#### [ATIVIDADE 1]
Diga se cada afirmação combina com o trecho sobre o mito, respondendo sim ou não e citando as palavras do trecho que decidem: (a) Lévi-Strauss defende que há uma versão verdadeira do mito de Édipo, da qual as outras são cópias. (b) Os teatros gregos eram construídos ao ar livre nas encostas das montanhas. (c) Eurípides deu destaque à viagem de Jasão e dos Argonautas.
#### [ATIVIDADE 2]
Extraia do trecho sobre o mito, sem alterar nada, tudo o que vai de "Eurípides, por sua" até "defesa das mulheres.".

#### [TRECHO SELECIONADO]
Anna Stegh Camati ⃰
A visão de mito como um agregado ao qual novas e
diferentes variáveis são acopladas, sintetizada por Heiner Müller, tem
parentesco com as perspectivas teóricas de Claude Lévi-Strauss (1908-2009) que,
na década de 1950, definiu o mito como a soma de todas as suas variantes. No
ensaio “The Structural Study of Myth” (O estudo estrutural do mito), publicado
inicialmente no Journal of American
Folklore, o antropólogo discute a natureza não canônica da mitologia grega,
argumentando que não há uma única versão autorizada de nenhum dos mitos
conhecidos, mas uma rede intertextual de numerosas variações que se originaram
em diferentes tempos e lugares. Ao enfocar o mito de Édipo, o autor postula que
todas as variantes disponíveis, desde a Grécia antiga até o tempo presente,
devem ser levadas em consideração, visto que “não há nenhuma versão individual
‘verdadeira’ da qual as outras seriam cópias ou distorções. Toda e qualquer
versão pertence ao mito em questão” (1963, p. 218, minha tradução). Lévi-Strauss
também argumenta que os mitos são constantemente apropriados e recriados por
conta de suas narrativas arquetípicas que revelam características essenciais da
condição humana (1963, p. 209).
A natureza regenerativa do mito, um aspecto que
remonta à raiz e origem do gênero dramático ocidental, pode ser relacionada ao
conceito de arquitexto, definido por Gérard Genette (1992) como um modelo
sujeito a modificações. É importante salientar que a prática de recriar modelos
surgiu no período helenístico quando os poetas trágicos baseavam seus textos em
diferentes versões de numerosos mitos ancestrais, mas tinham a liberdade de
introduzir alterações para despertar o interesse dos espectadores que frequentavam
os grandes teatros, construídos ao ar livre nas encostas das montanhas. Donaldo
Schüler (2004, p. 7), na introdução de sua recente tradução de Édipo Rei, ressalta que os gregos não
saíam de casa “para rever o que já sabiam”, mas para assistir a espetáculos com
sabor de novidade. Afirma, ainda, que Sófocles “muda o nome da mãe de Édipo,
introduz a enigmática esfinge, a peste, o processo em que o juiz é réu, a
autopunição voluntária, o exílio...Inventando e valendo-se de invenções
alheias, Sófocles produziu uma peça de indiscutível originalidade” (SCHÜLER,
2004, p. 7).
Eurípides, por sua vez, construiu uma narrativa dramática
coerente a partir de uma série de conexões imprecisas que encontrou em
variantes do mito de Medeia. O autor não privilegiou a viagem de Jasão e os
Argonautas, mas preferiu relatar as consequências dos eventos heróicos em sua
tragédia. Como em Shakespeare, as paixões humanas são o centro de interesse e
os polos da oposição trágica se encontram no interior do homem. Em Medeia (431 b. C.), Eurípides explora
regiões trágicas não desbravadas por Ésquilo e Sófocles, introduzindo muitas
inovações em seu texto, dentre elas o infanticídio de Medeia como um ato
inteiramente premeditado. No mundo grego, em nenhuma outra versão do mito de
Medeia, a protagonista mata os filhos com suas próprias mãos, nem se torna
porta-voz de um discurso revolucionário em defesa das mulheres.

#### [DADOS FORNECIDOS]

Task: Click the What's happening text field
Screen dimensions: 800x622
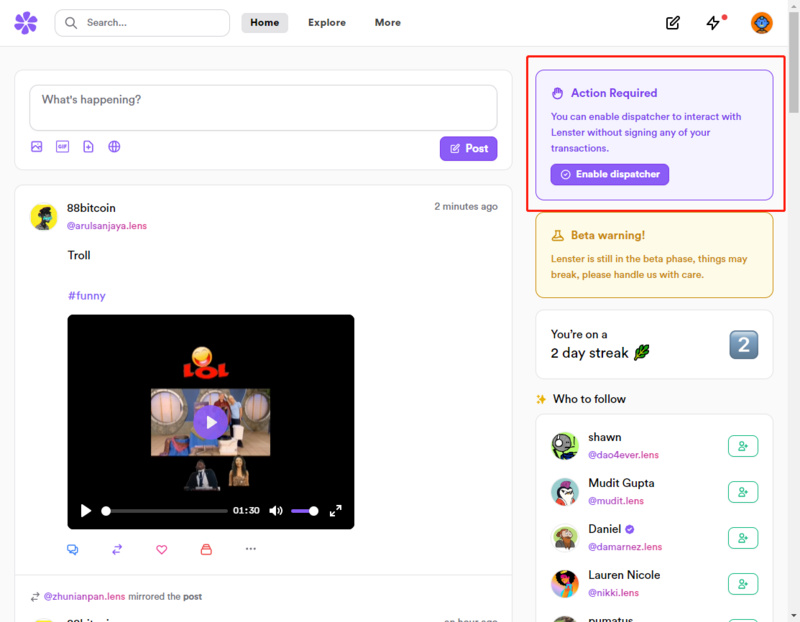Action: [263, 107]
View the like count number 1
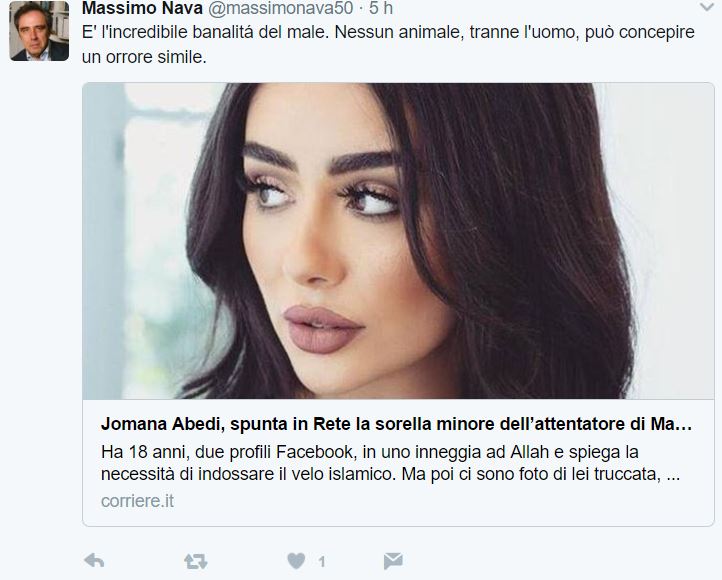 (321, 562)
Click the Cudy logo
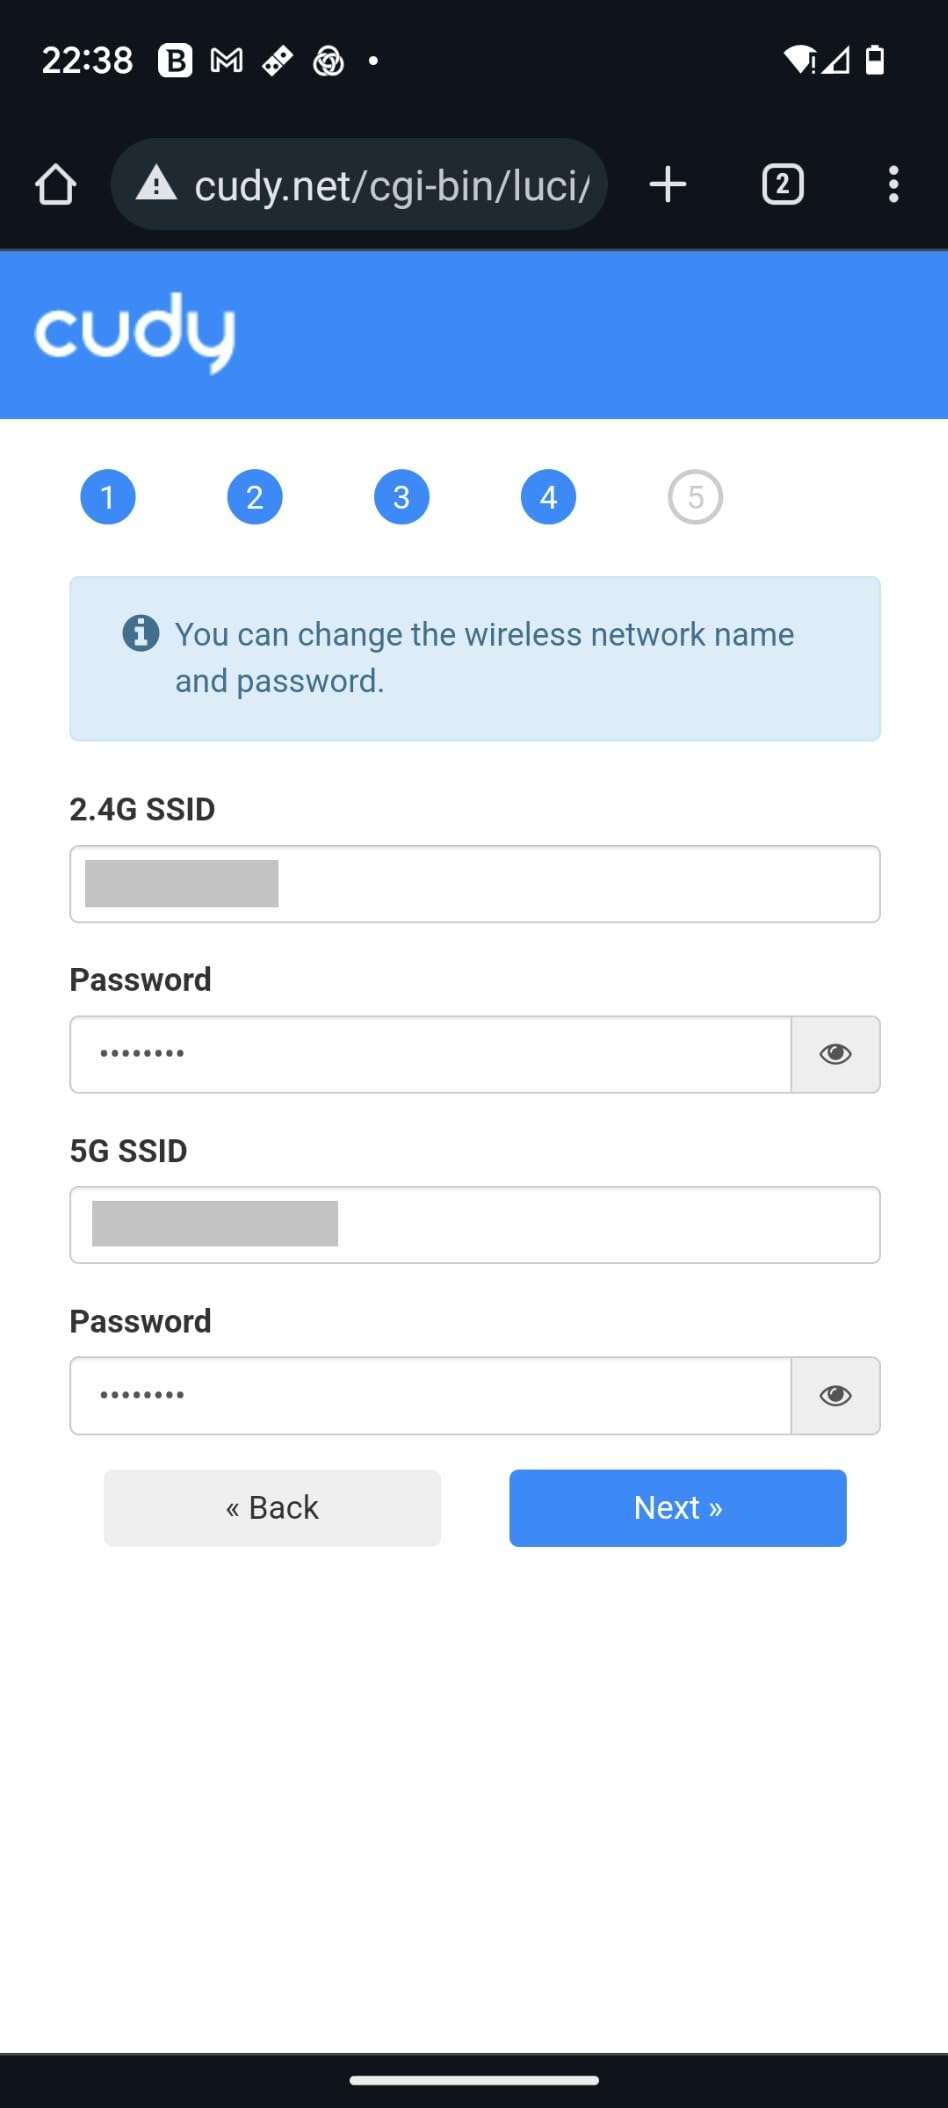Screen dimensions: 948x2108 (135, 333)
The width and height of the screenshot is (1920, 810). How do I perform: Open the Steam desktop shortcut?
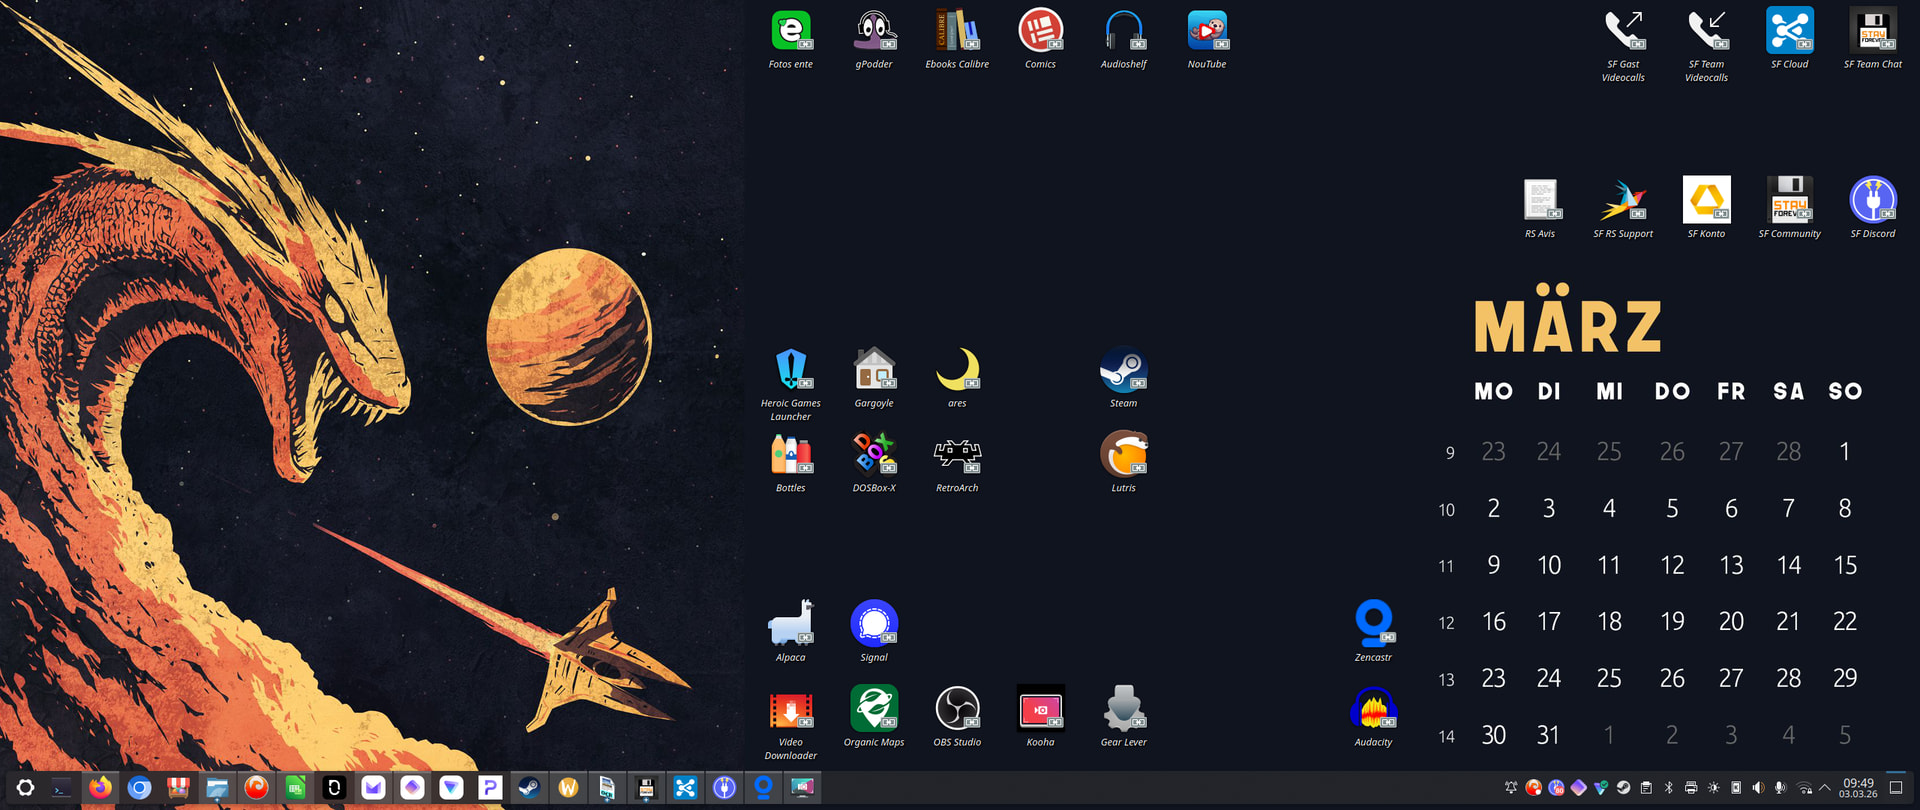(1123, 371)
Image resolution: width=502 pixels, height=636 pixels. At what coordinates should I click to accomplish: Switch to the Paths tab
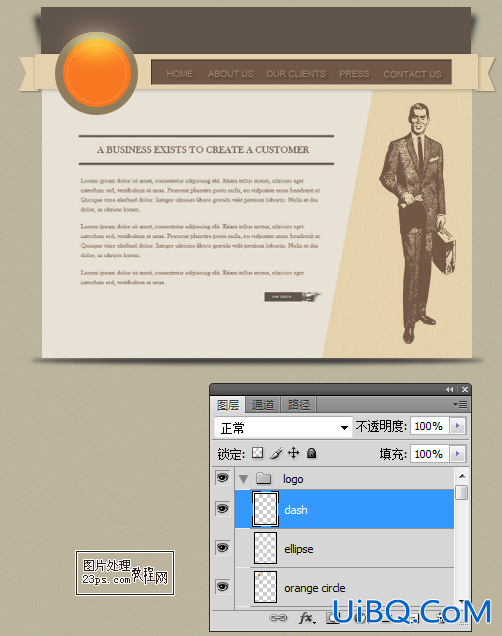pos(298,405)
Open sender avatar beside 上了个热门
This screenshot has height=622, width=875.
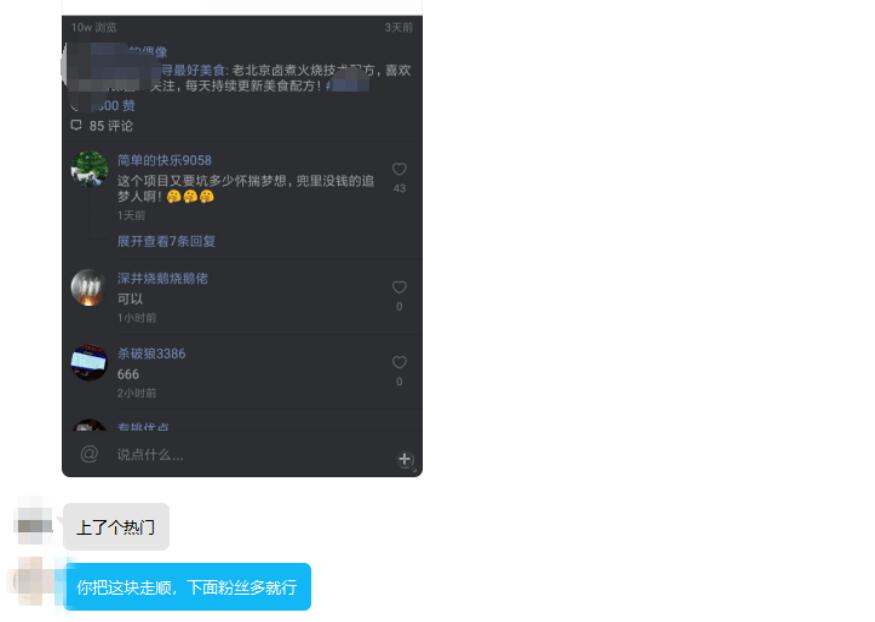[x=35, y=520]
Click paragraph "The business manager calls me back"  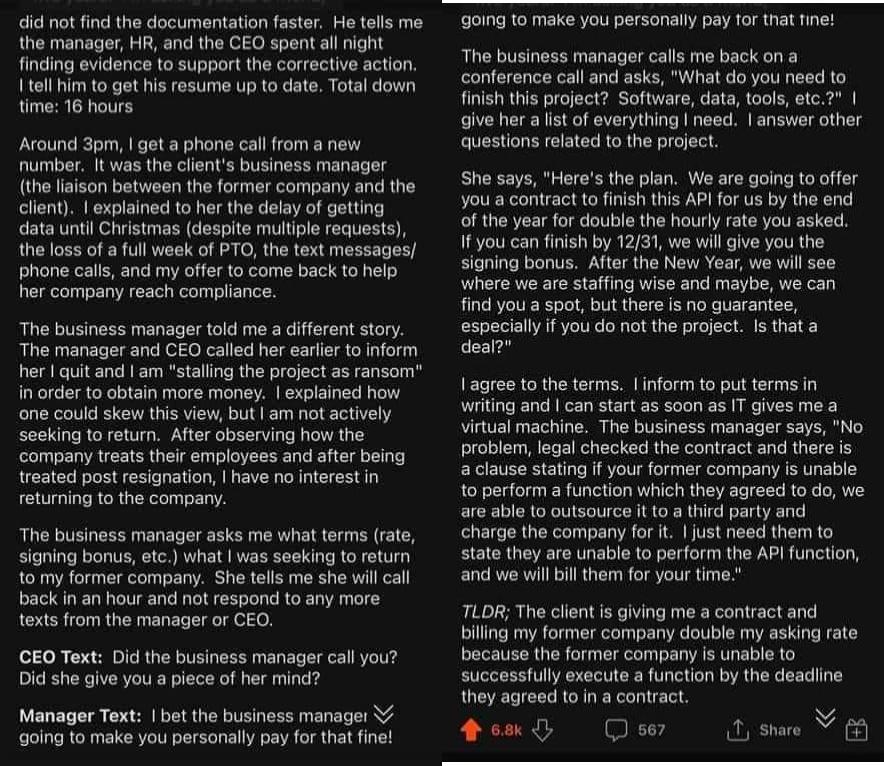tap(658, 98)
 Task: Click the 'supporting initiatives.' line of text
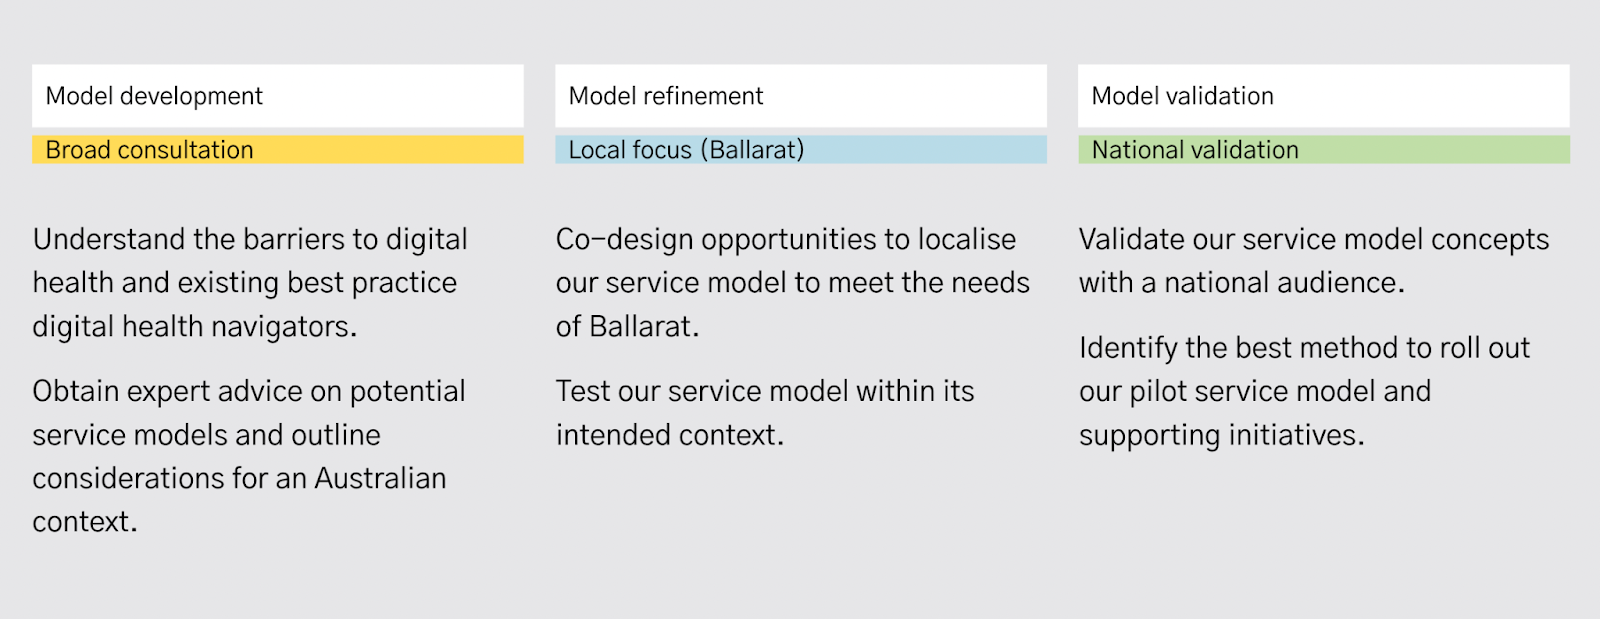pos(1221,436)
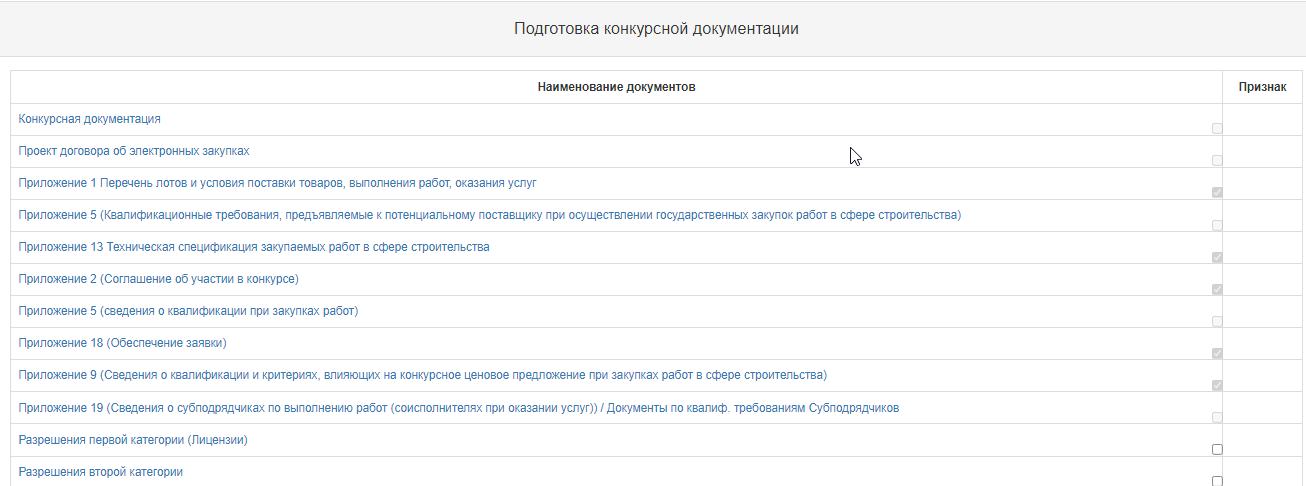Open Приложение 5 Квалификационные требования link
The height and width of the screenshot is (486, 1306).
(489, 215)
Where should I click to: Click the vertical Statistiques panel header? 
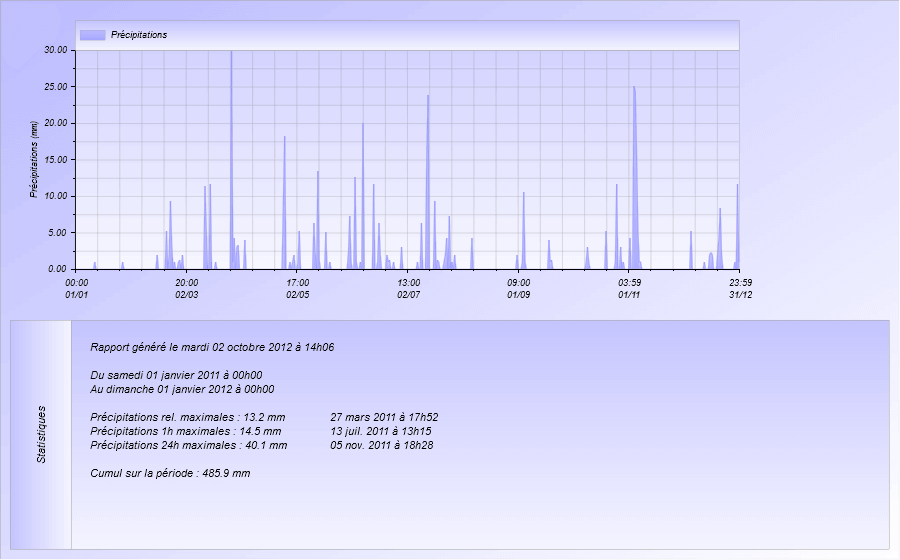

#### [ESPAÇO PARA RESPOSTA 1]
(a) Não: "não há nenhuma versão individual ‘verdadeira’ da qual as outras seriam cópias ou distorções"
(b) Sim: "construídos ao ar livre nas encostas das montanhas"
(c) Não: "O autor não privilegiou a viagem de Jasão e os Argonautas"

#### [ESPAÇO PARA RESPOSTA 2]
Eurípides, por sua vez, construiu uma narrativa dramática
coerente a partir de uma série de conexões imprecisas que encontrou em
variantes do mito de Medeia. O autor não privilegiou a viagem de Jasão e os
Argonautas, mas preferiu relatar as consequências dos eventos heróicos em sua
tragédia. Como em Shakespeare, as paixões humanas são o centro de interesse e
os polos da oposição trágica se encontram no interior do homem. Em Medeia (431 b. C.), Eurípides explora
regiões trágicas não desbravadas por Ésquilo e Sófocles, introduzindo muitas
inovações em seu texto, dentre elas o infanticídio de Medeia como um ato
inteiramente premeditado. No mundo grego, em nenhuma outra versão do mito de
Medeia, a protagonista mata os filhos com suas próprias mãos, nem se torna
porta-voz de um discurso revolucionário em defesa das mulheres.